Community is a funny thing. Sometimes it doesn’t gel, in spite of all predictions, likelihood, and work. A group of folks who are great, as individuals, doing great work in the world, have their values in alignment, get together and simply cannot get along with each other. Sometimes folks who get along fine as friends try to live together and discover that their values are not in alignment. Sometimes one or more folks have emotional wounds or personality patterns that the community simply cannot hold, and those prove divisive, tearing the community apart.

Sometimes, though, community shows up where you don’t expect it to, in spite of all expectations to the contrary. A group of very different folks find themselves working or living together, and friendships and community develop as they discover that their values are more in alignment than they thought. Sometimes, the project they are working on is bigger than a lifetime, and their descendants continue to live and work together, the greater vision taking precedence over whatever individual differences they might have.

A community could be small, in a house, tribe, or village. It could be larger, like a suburban neighborhood or a district in a city. As Psychosynthesis has become more mainstream, we are now having discussions of self-as-community, and of internal family therapy, referring to the multiplicity of subpersonalities in all of us, to greater or lesser degree, and who get along with each other to greater or lesser degree, the macro in the micro.
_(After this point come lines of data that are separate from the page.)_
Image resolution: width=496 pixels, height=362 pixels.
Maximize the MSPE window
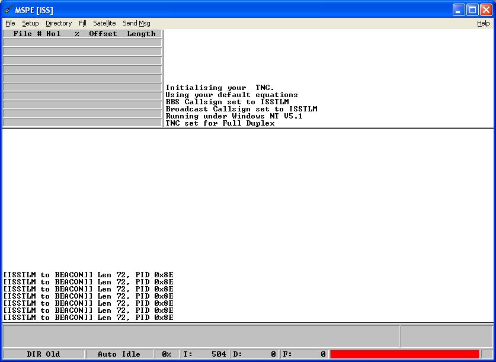(x=472, y=9)
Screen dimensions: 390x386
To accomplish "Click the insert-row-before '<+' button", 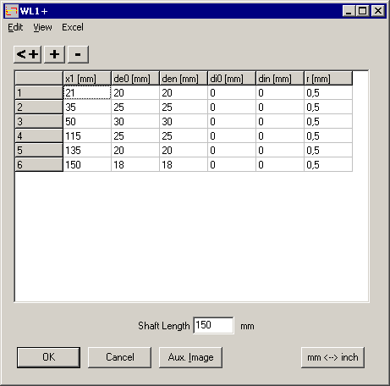I will 27,54.
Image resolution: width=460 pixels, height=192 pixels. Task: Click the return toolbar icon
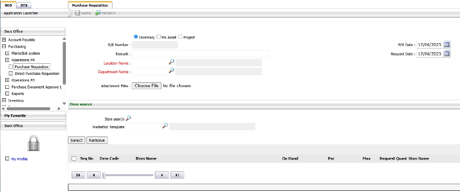(98, 13)
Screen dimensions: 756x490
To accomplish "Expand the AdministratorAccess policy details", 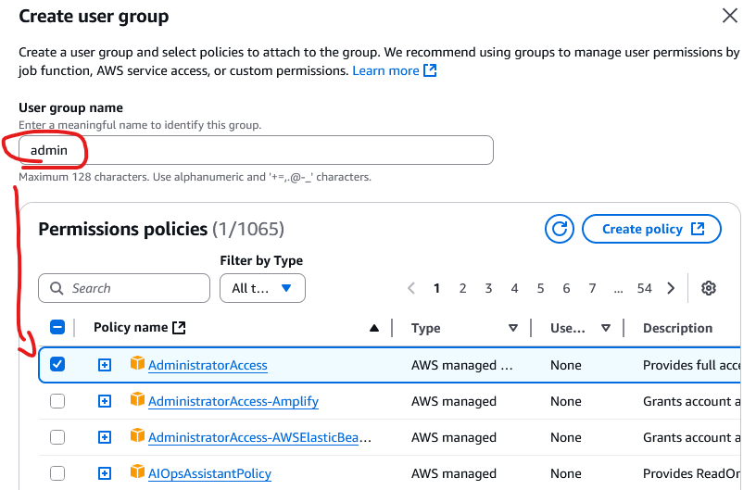I will (x=105, y=365).
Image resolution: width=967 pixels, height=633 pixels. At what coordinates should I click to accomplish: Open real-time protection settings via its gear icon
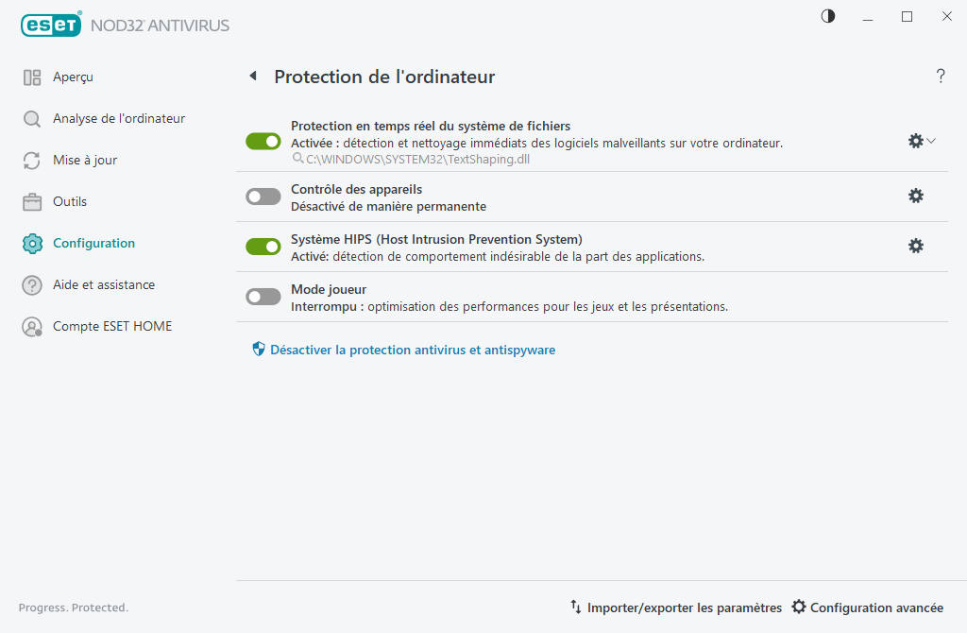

What are the elements which allow a community to gel? Are they are predictable? Can they be designed for? Adam Brock, a Social Permaculturist, points out that many movements and organizations which “should” work out often don’t because we forget that they are composed of individuals who have their own personalities and motivations, conscious and unconscious.
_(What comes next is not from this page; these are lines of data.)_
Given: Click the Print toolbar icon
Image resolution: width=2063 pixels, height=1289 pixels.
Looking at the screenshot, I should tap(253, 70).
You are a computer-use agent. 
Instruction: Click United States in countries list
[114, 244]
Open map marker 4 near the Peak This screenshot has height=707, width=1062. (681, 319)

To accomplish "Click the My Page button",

If you were going to design a community, what would you include? What have your experiences been, of living in community with other Humans, or others of any species? Have you seen communities thrive, fall apart, drift through mediocrity? All of the preceding, at different points? What would the ingredients of your ideal community be?

Design your ideal community, at Red Rock Coffee, this Friday, 9 February. We often go to dinner afterwards, maybe we will this week, too.